After an extensive review, the Committee recommended the establishment of an independent budget office, reporting directly to Parliament.
As part of its 2006 election platform, the Conservative Party promised to “create an Independent Budget Authority to provide objective analysis directly to Parliament about the state of the nation’s finances and trends in the national economy; require government departments and agencies to provide timely information to the Parliamentary Budget Authority to ensure it has the information it needs to provide accurate analyses to Parliament; and ensure that government fiscal forecasts are updated quarterly and that they provide complete data for both revenue and spending forecasts” .
Amendments to the Parliament of Canada Act in 2006 created the position of Parliamentary Budget Officer within the Library of Parliament. This was quite a change from the 2006 election promise and related documents, in which they had indicated that it would be an independent agency, reporting directly to Parliament. This resulted in a conflict between the Government and the Parliamentary Budget Officer over his mandate and independence. A special committee examined concerns raised by the PBO concerning independence and concluded that, based on the applicable legislation, PBO was overstepping its mandate.
Since its creation, the PBO has published its own economic and fiscal forecasts, studies on fiscal sustainability, information on government spending and estimates of proposed government initiatives. The PBO has provided credible estimates on the costs of the
F-35 fighter, the costs of the Afghan War as well as credible analysis on the fiscal affects of an aging population.
In total, since its creation the PBO has issued 1nearly 150 publications. None of this information would have been available to Parliament and to the public without the PBO.
Make the PBO Truly Independent and Give it Real Authority
In the present federal environment, there is a definitive need for independent analyses and research. This was not always the case. At one time governments, both Liberal and Conservative, asked their public servants to provide their best advice, regardless of disagreement, wanted policy options costed, and were even willing to publish reports and analysis and defend them in public. In fact, during those years there was no need for a PBO. But with the current government that use of evidenced-based policy decisions no longer exists and there is no certainty that it will reappear in the future.
A strengthened (more resources), and more independent (report to Parliament) PBO would promote greater understanding of complex budget issues; it would strengthen credibility by encouraging simplification and forcing the government to defend its economic and budget forecasts; it would improve the budget process by promoting a straightforward and more understandable and open process; it would promote accountability by commenting on the government’s projections and analysis; finally, by being nonpartisan it would provide analysis and research to all political parties.
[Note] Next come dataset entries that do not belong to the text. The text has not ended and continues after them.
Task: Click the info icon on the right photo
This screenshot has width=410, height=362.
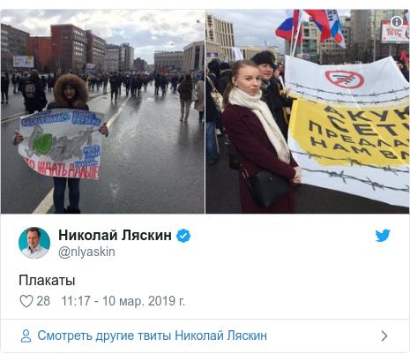Action: (x=397, y=21)
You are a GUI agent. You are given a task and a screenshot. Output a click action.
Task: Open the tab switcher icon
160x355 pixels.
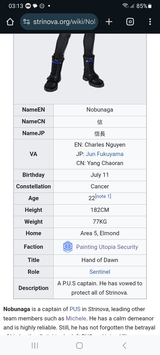coord(130,22)

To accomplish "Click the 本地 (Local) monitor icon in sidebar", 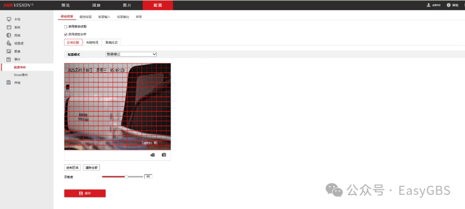I will click(9, 19).
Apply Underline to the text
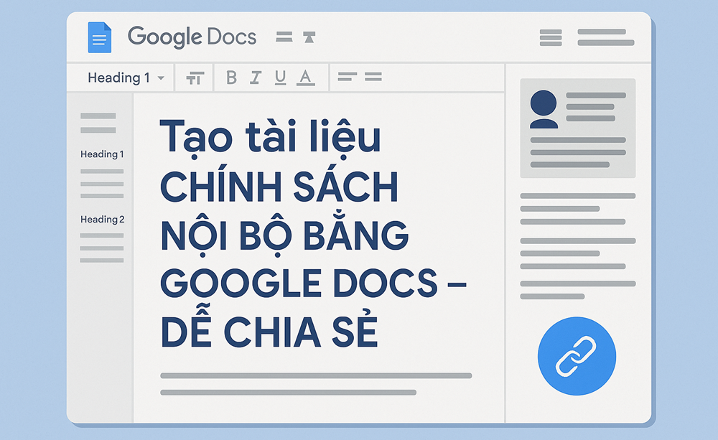The width and height of the screenshot is (718, 440). (281, 77)
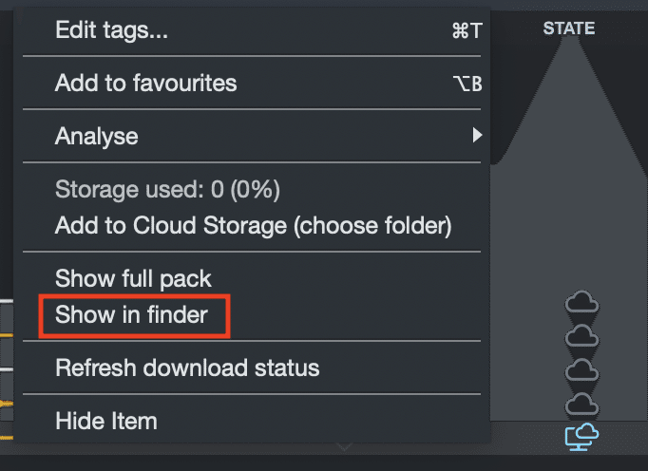This screenshot has height=471, width=648.
Task: Click the Storage used: 0 (0%) label
Action: point(167,189)
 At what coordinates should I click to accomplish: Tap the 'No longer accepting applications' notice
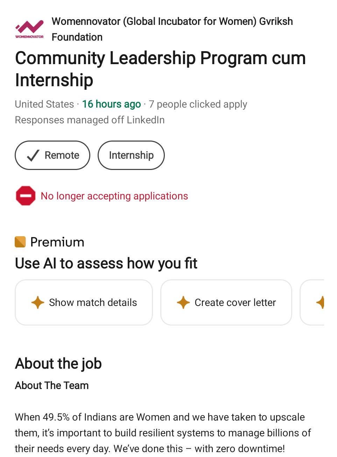pyautogui.click(x=114, y=196)
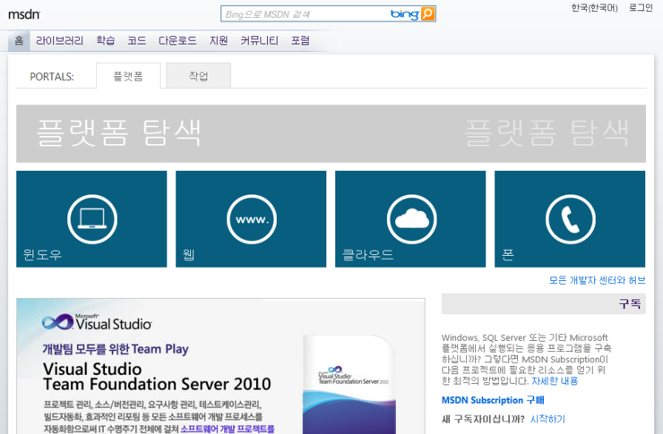Click the 로그인 link
Screen dimensions: 663x434
(x=641, y=8)
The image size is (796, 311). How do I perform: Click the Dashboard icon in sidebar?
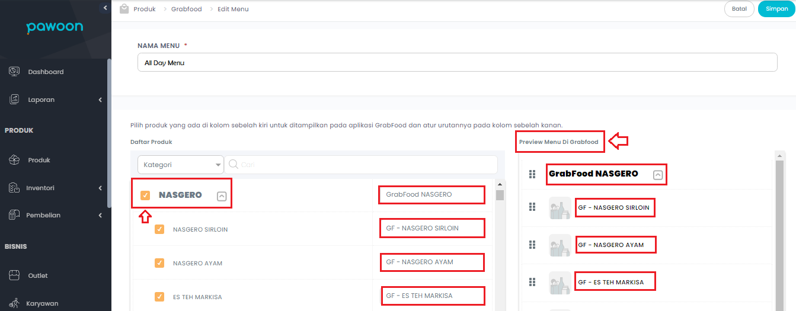[x=15, y=72]
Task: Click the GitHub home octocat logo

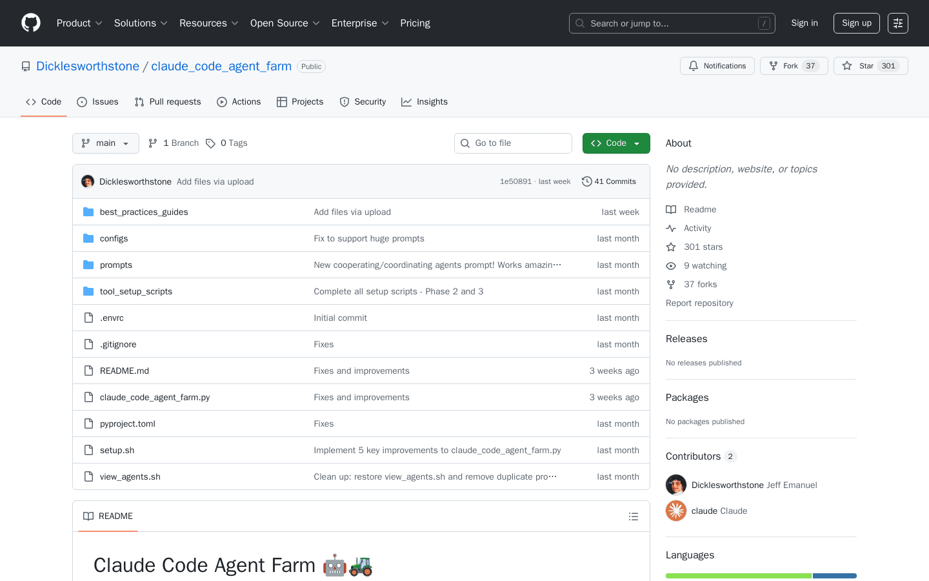Action: pos(30,23)
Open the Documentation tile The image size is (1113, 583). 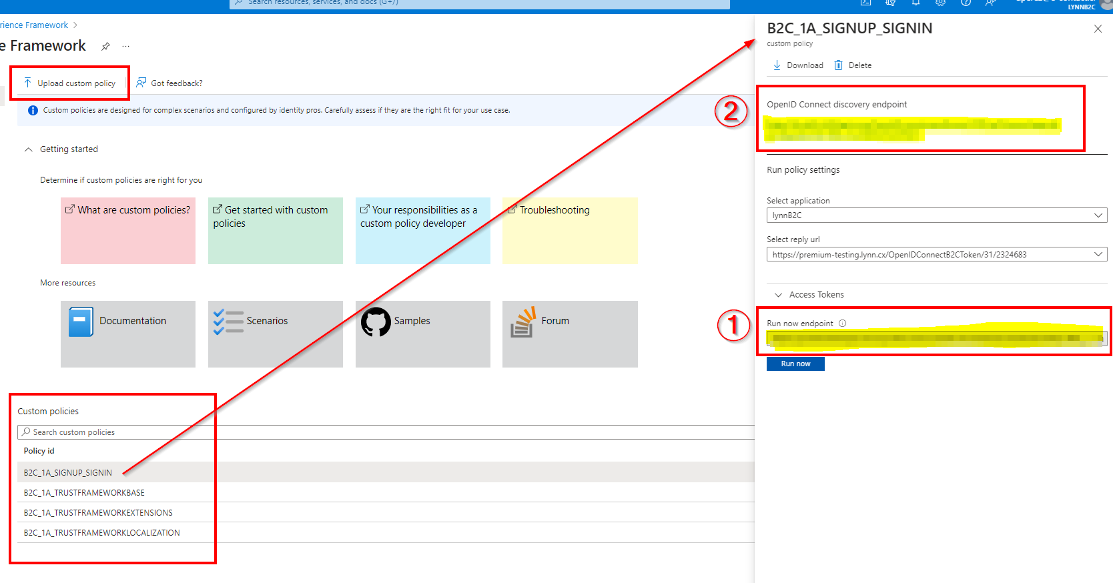(127, 334)
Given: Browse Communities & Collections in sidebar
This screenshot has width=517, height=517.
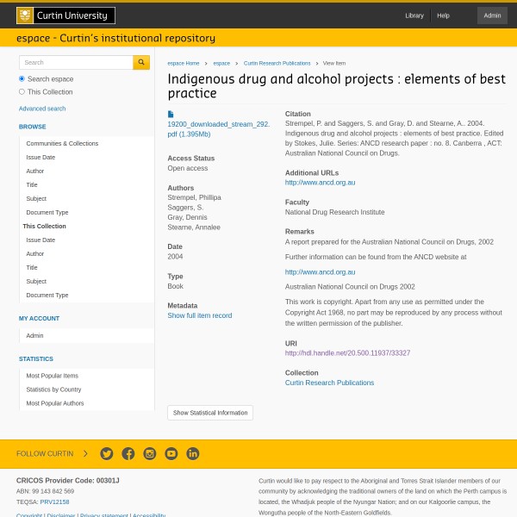Looking at the screenshot, I should click(x=62, y=144).
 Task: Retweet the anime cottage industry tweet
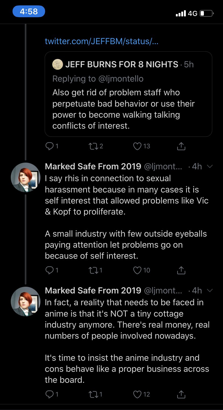(93, 394)
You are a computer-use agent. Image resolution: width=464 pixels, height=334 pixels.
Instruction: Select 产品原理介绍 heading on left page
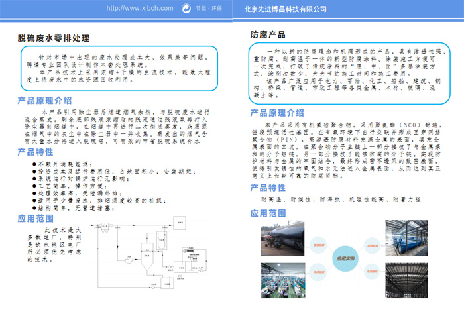coord(44,101)
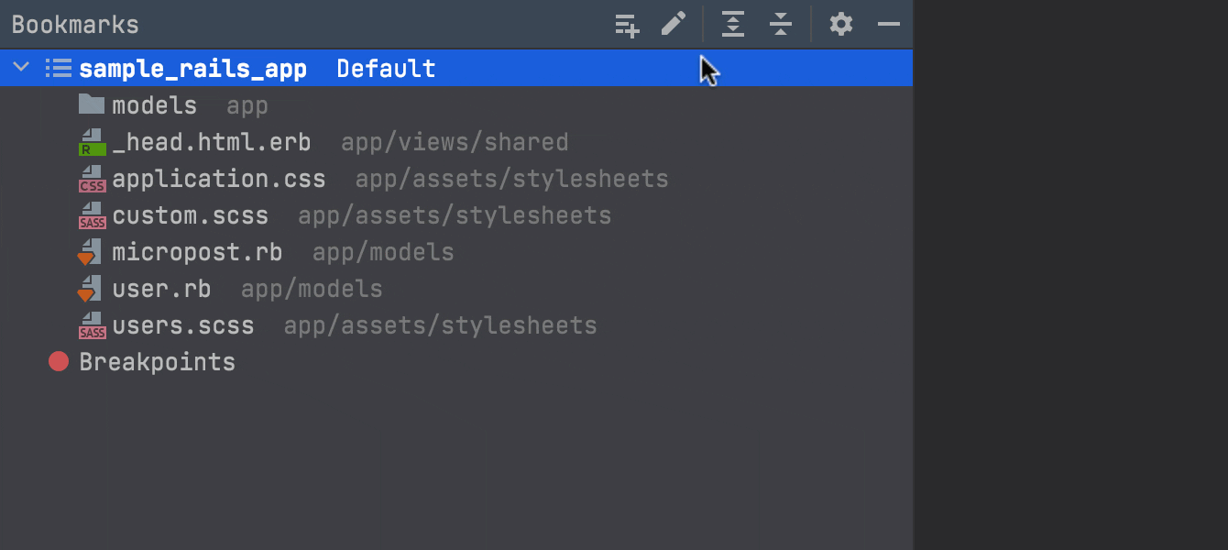Click the pencil Edit icon in Bookmarks toolbar
The width and height of the screenshot is (1228, 550).
tap(674, 24)
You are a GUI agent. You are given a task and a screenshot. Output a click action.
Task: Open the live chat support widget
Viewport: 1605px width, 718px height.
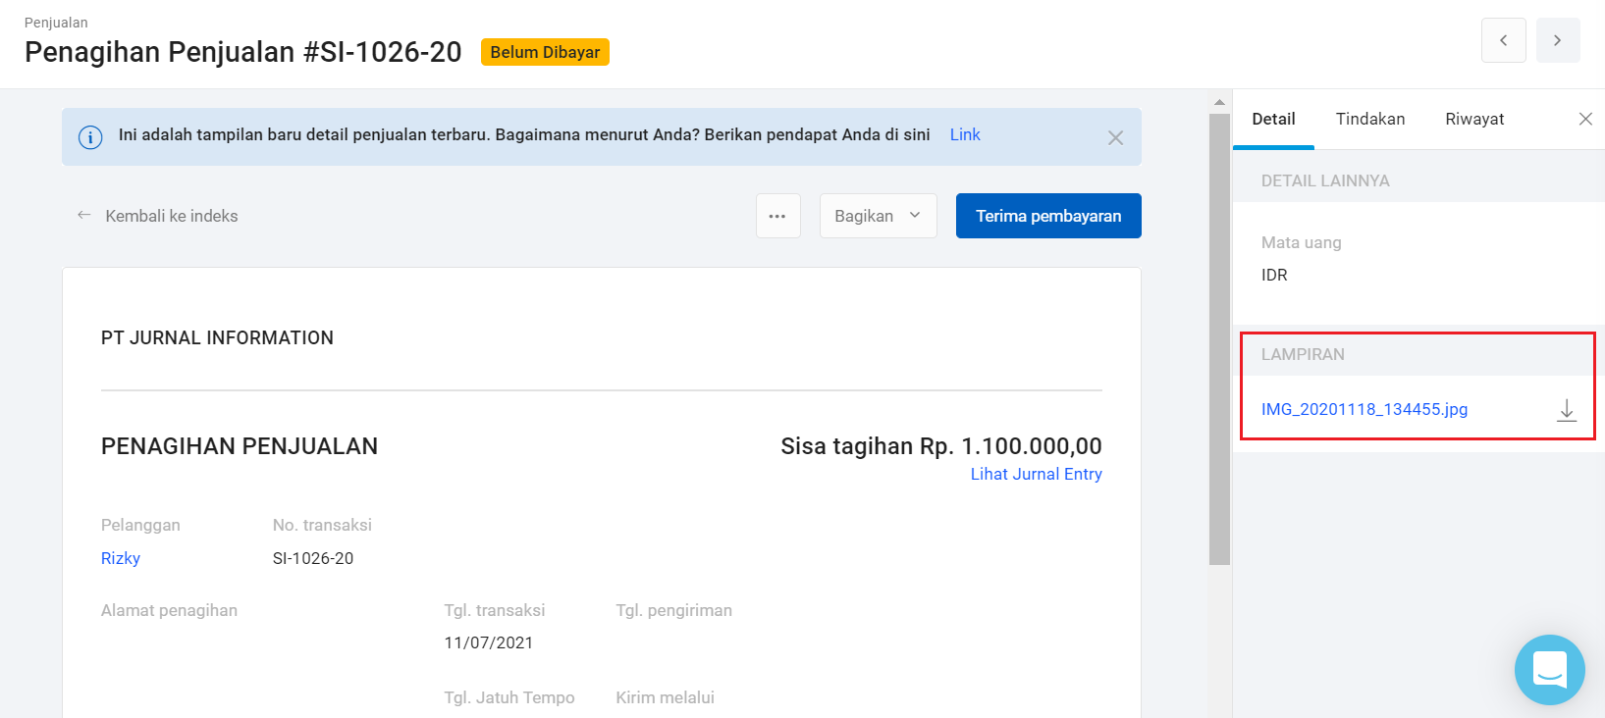click(x=1549, y=670)
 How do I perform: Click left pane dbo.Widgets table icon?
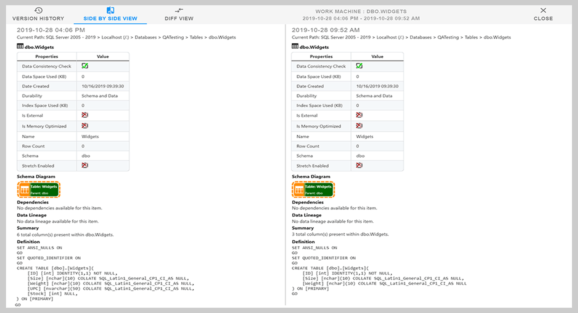click(x=20, y=46)
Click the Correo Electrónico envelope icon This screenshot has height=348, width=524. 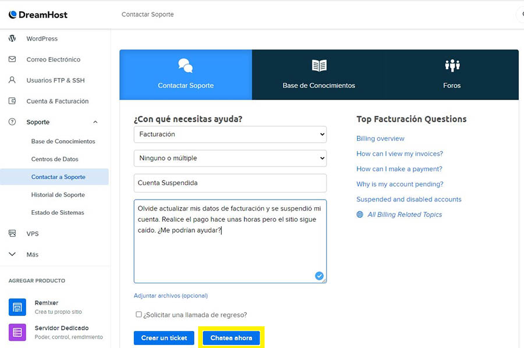pyautogui.click(x=12, y=59)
Although the opposition parties have promised to make the PBO more independent, it is highly doubtful that the current government will make any changes to the mandate of the PBO. Accountability and transparency have once again become irrelevant. Indeed the government is more likely to weaken the mandate of the PBO. Kevin Page has set a high bar and much will be revealed in the appointment (if there is one) of the next Parliamentary Budget Officer.